### [YOUR GOAL]
Once you reach the line with "At what coordinates should I click to accomplish: Check", transcribe it and every line after it to the end of the records, exactly, but not the pictures.

[Collected data]
------

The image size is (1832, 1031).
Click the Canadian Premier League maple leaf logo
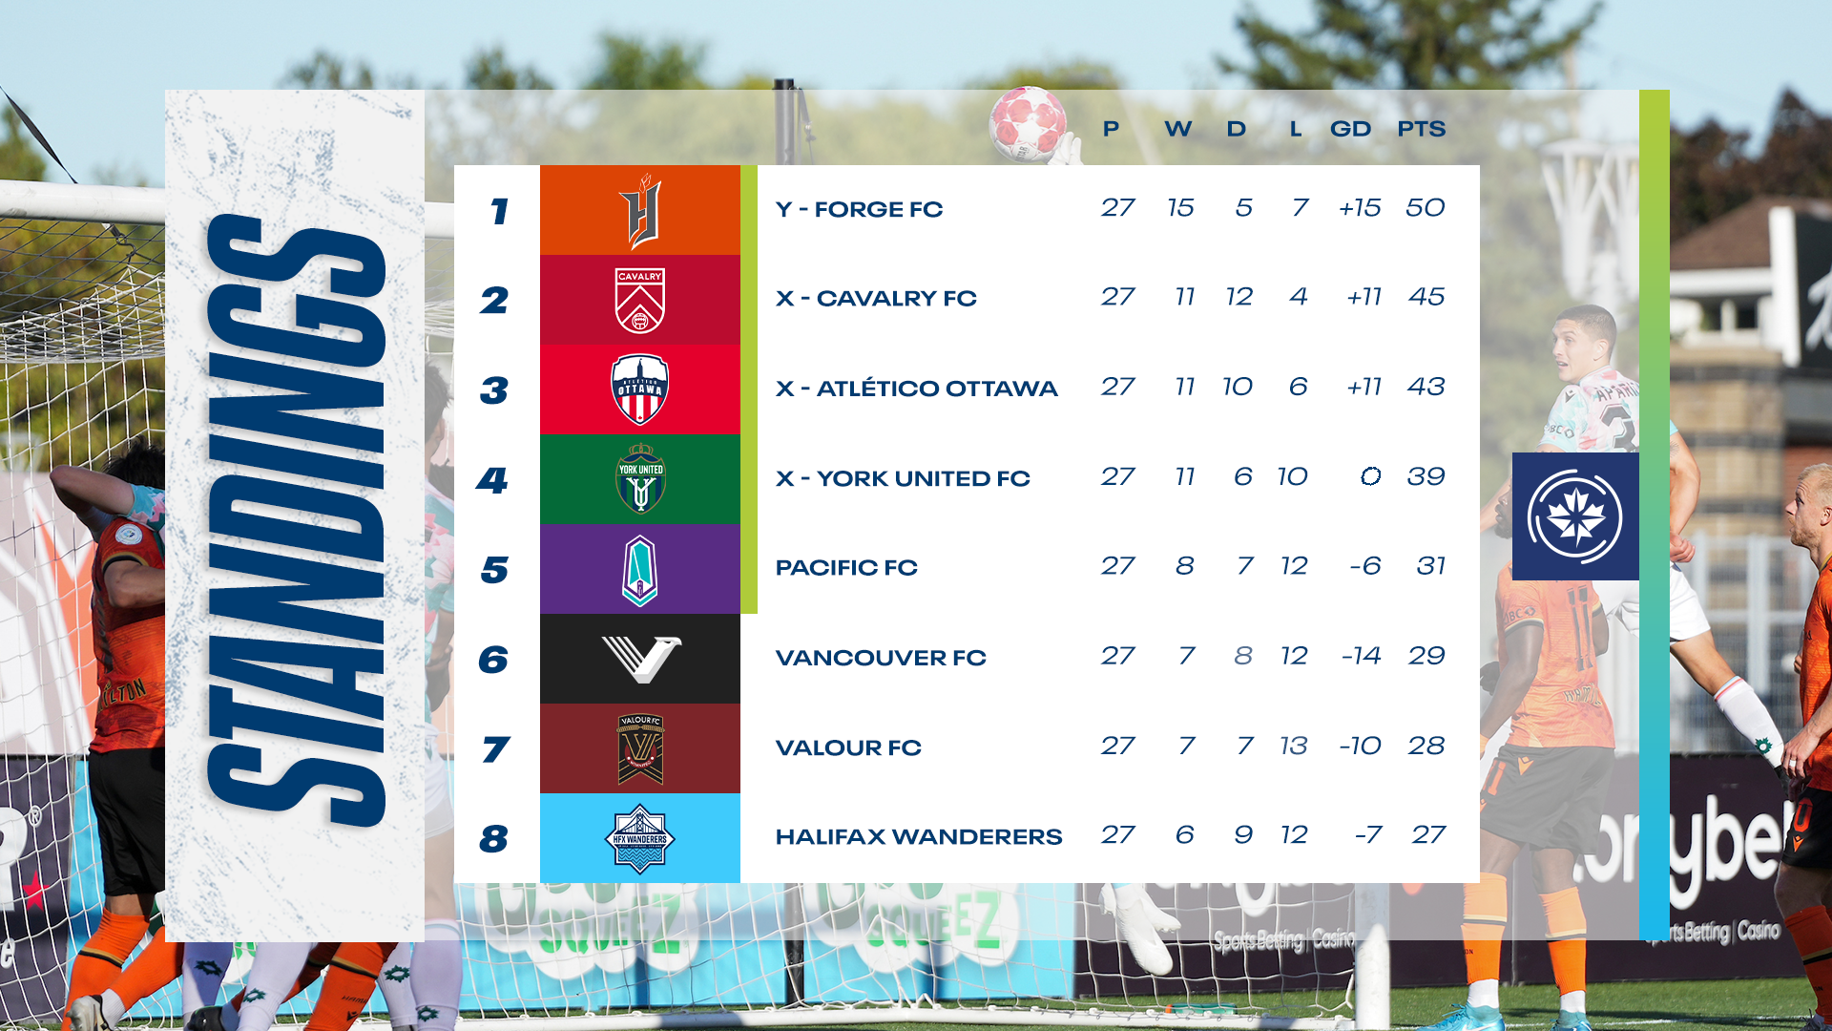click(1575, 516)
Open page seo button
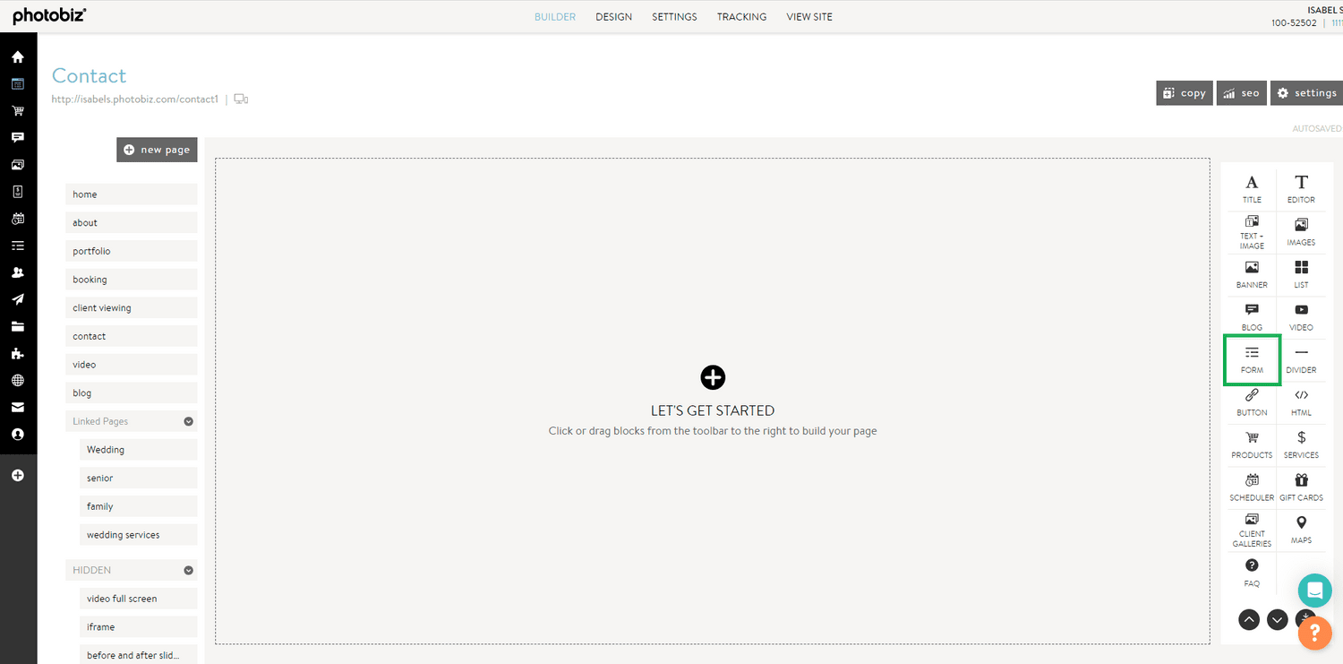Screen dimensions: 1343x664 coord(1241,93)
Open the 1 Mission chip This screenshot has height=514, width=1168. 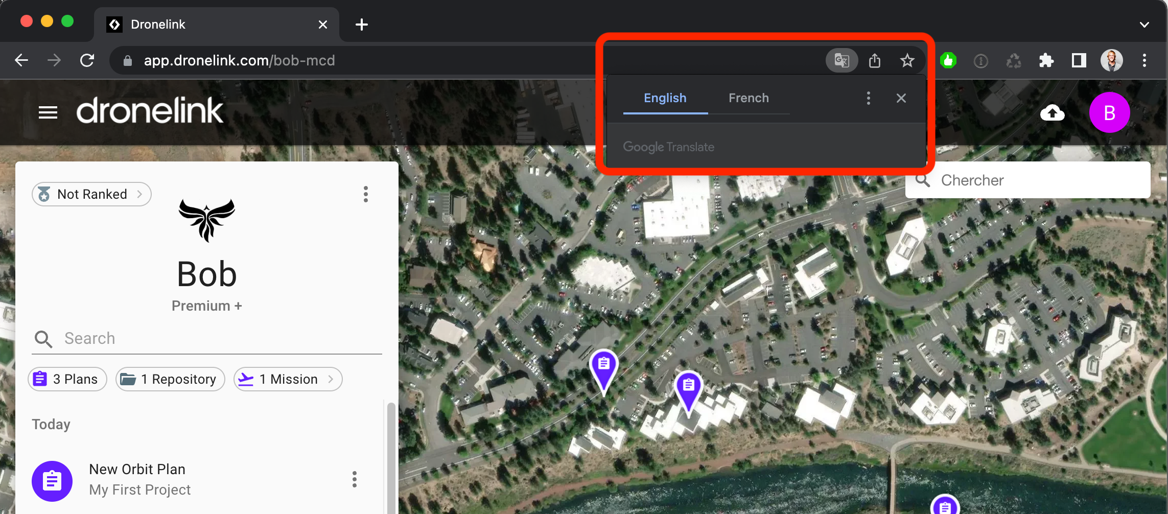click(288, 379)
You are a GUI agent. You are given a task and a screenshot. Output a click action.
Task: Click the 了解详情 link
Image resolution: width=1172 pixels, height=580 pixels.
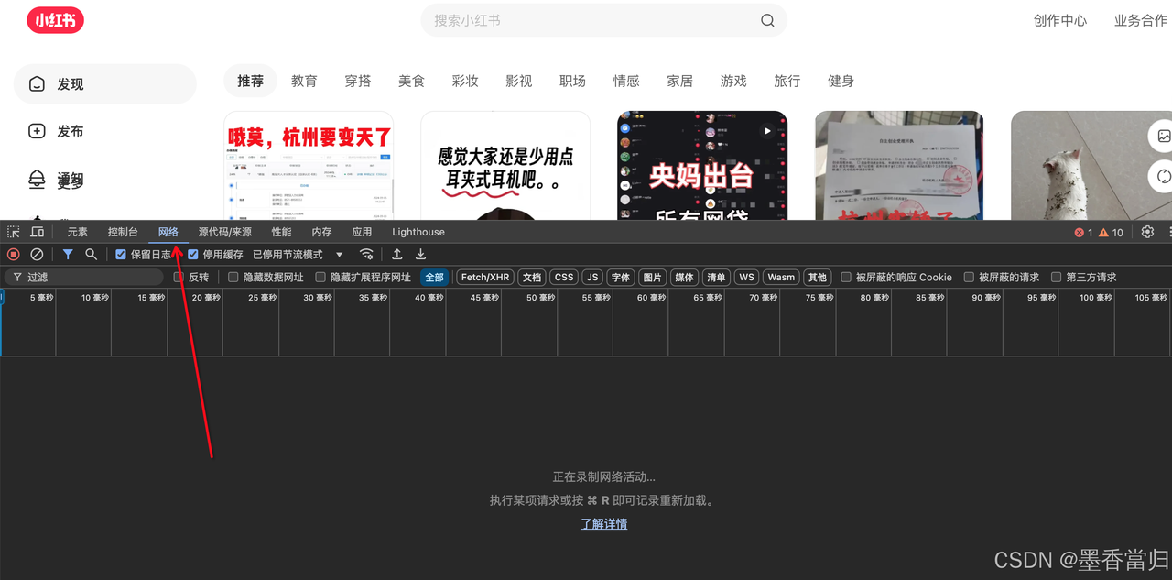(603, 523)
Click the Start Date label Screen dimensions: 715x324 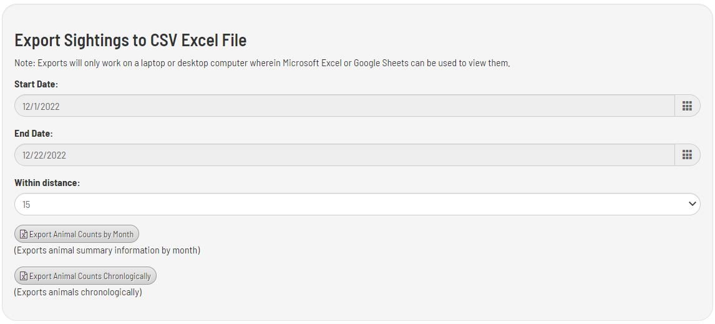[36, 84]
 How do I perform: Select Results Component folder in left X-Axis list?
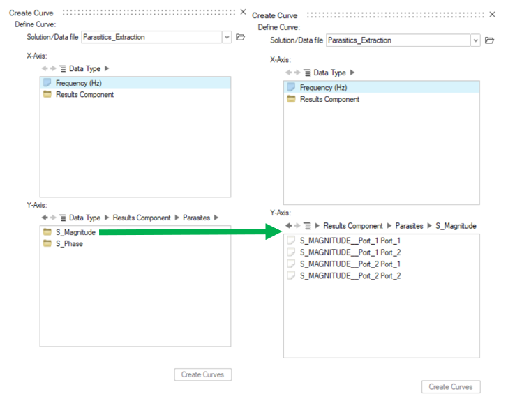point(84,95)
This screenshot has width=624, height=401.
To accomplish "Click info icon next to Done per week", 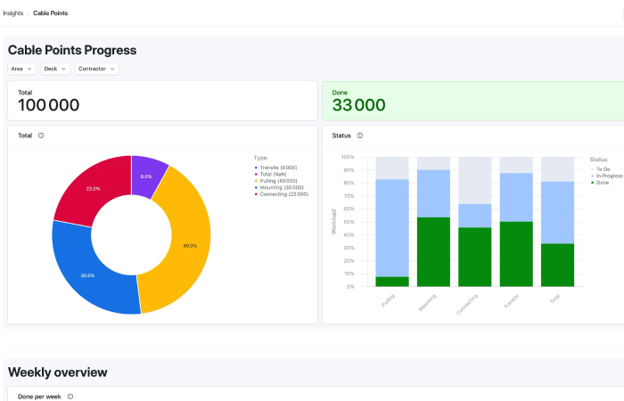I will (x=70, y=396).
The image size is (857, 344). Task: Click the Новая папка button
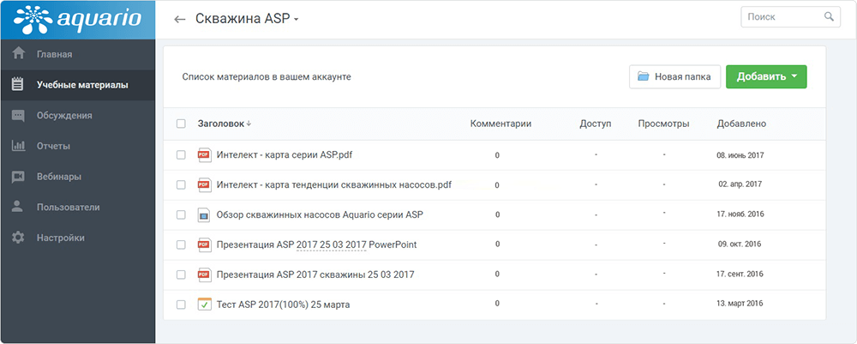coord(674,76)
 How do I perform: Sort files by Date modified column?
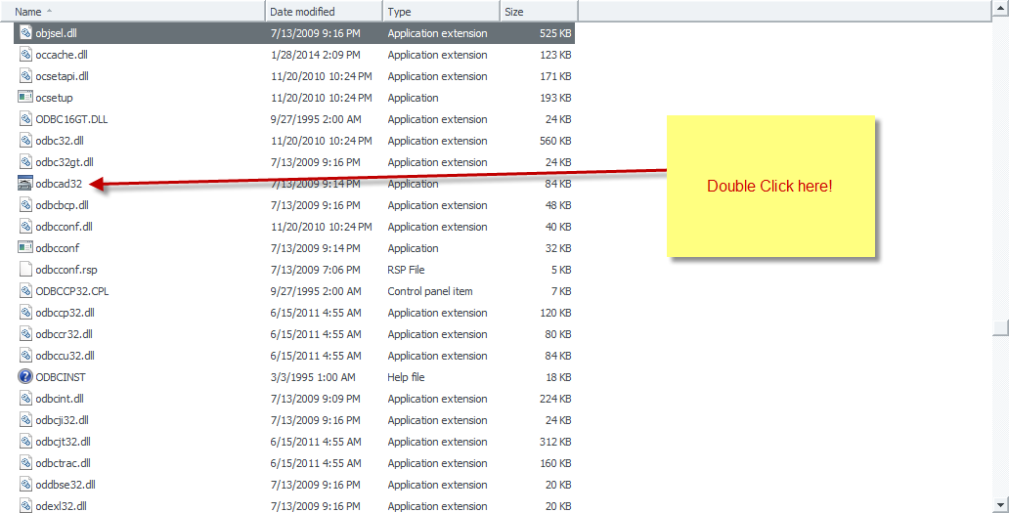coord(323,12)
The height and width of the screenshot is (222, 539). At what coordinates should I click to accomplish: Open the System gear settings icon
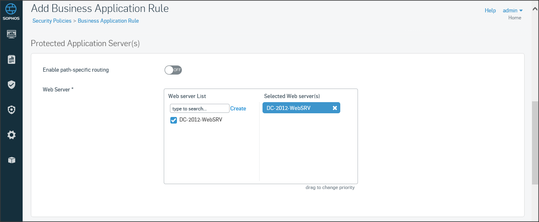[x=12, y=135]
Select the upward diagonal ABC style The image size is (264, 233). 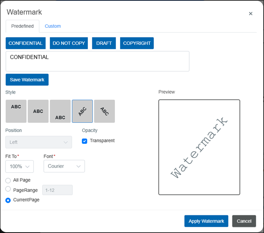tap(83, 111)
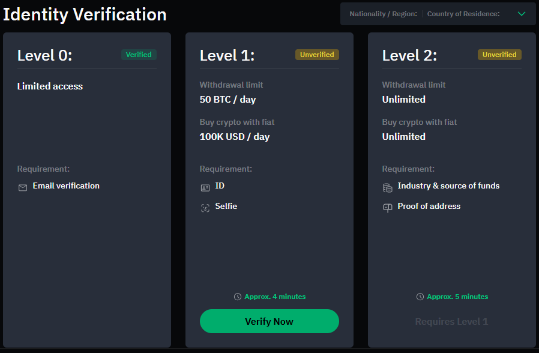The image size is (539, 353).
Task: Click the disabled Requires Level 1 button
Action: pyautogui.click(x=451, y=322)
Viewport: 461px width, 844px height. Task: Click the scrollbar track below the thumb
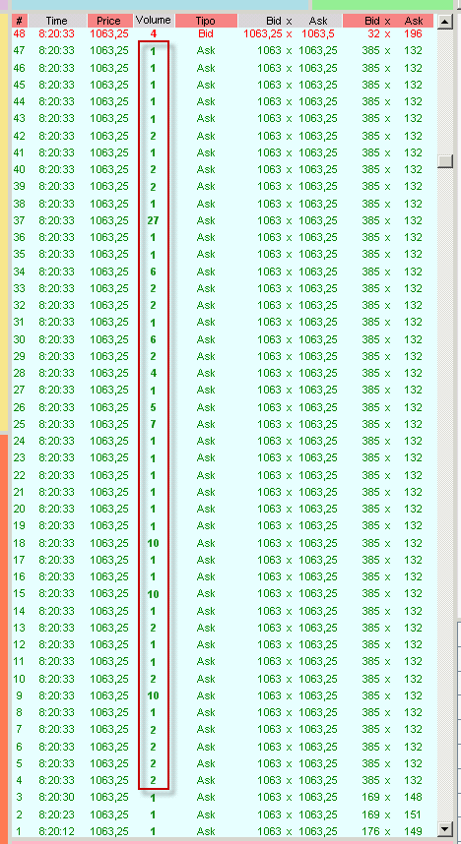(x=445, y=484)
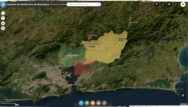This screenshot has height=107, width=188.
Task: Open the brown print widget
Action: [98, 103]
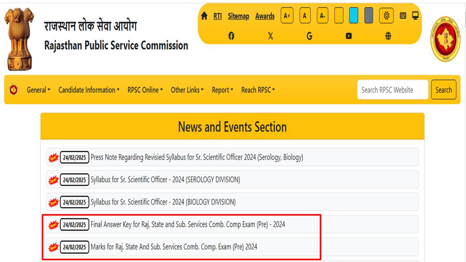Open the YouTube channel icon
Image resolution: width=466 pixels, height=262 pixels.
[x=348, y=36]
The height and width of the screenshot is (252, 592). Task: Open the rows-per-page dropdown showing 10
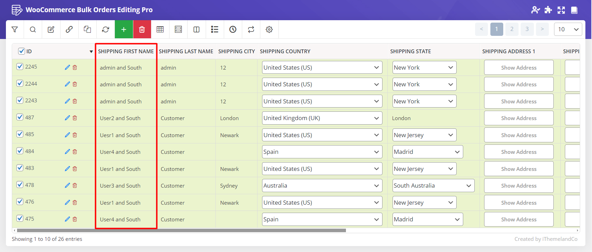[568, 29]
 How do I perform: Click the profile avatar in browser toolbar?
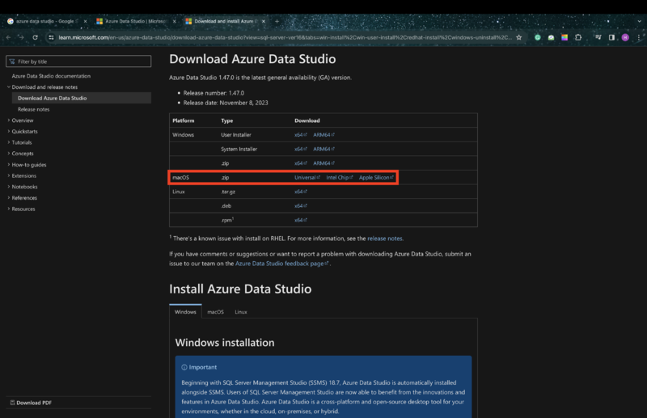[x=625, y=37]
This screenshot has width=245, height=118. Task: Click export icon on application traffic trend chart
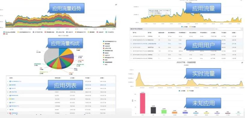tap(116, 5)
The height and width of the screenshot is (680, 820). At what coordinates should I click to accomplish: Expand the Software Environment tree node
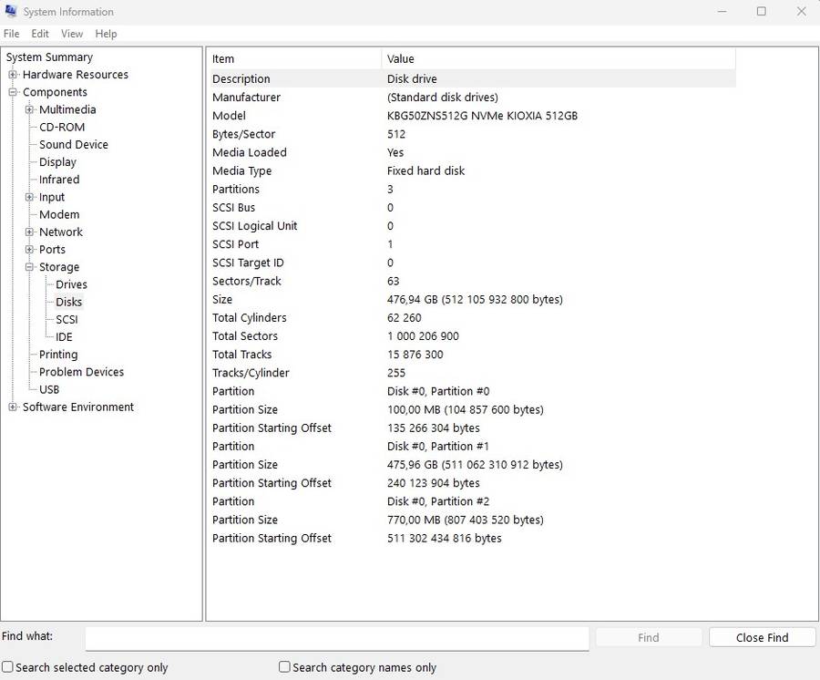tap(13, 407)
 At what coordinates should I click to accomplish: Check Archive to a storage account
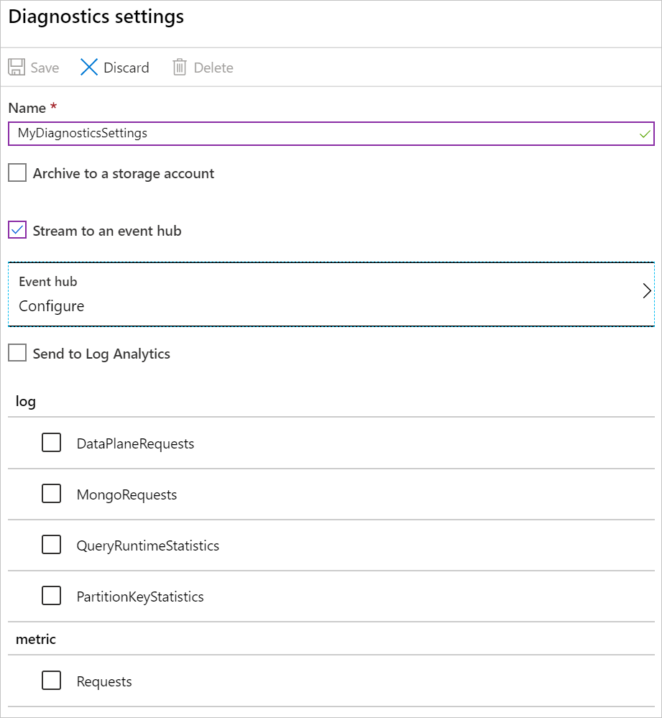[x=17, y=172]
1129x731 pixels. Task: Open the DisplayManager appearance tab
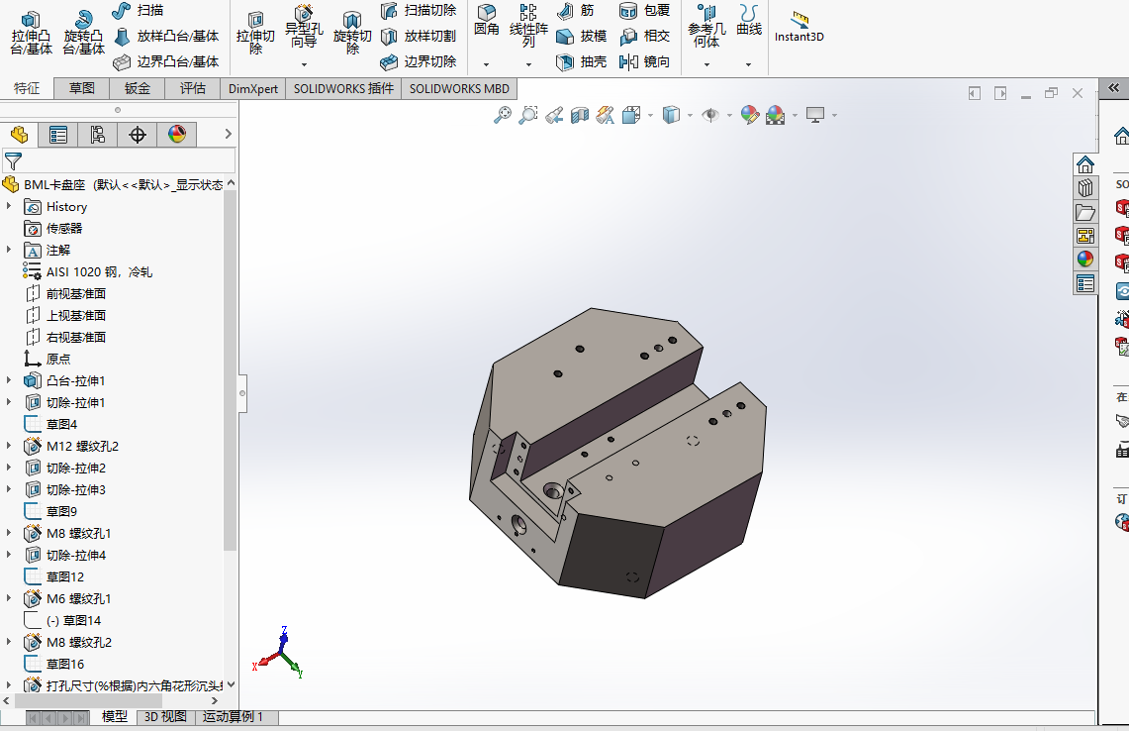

------

### [RESULT]
 At what coordinates should I click to accomplish: Check Archive to a storage account
[x=17, y=172]
1129x731 pixels. Task: Open the DisplayManager appearance tab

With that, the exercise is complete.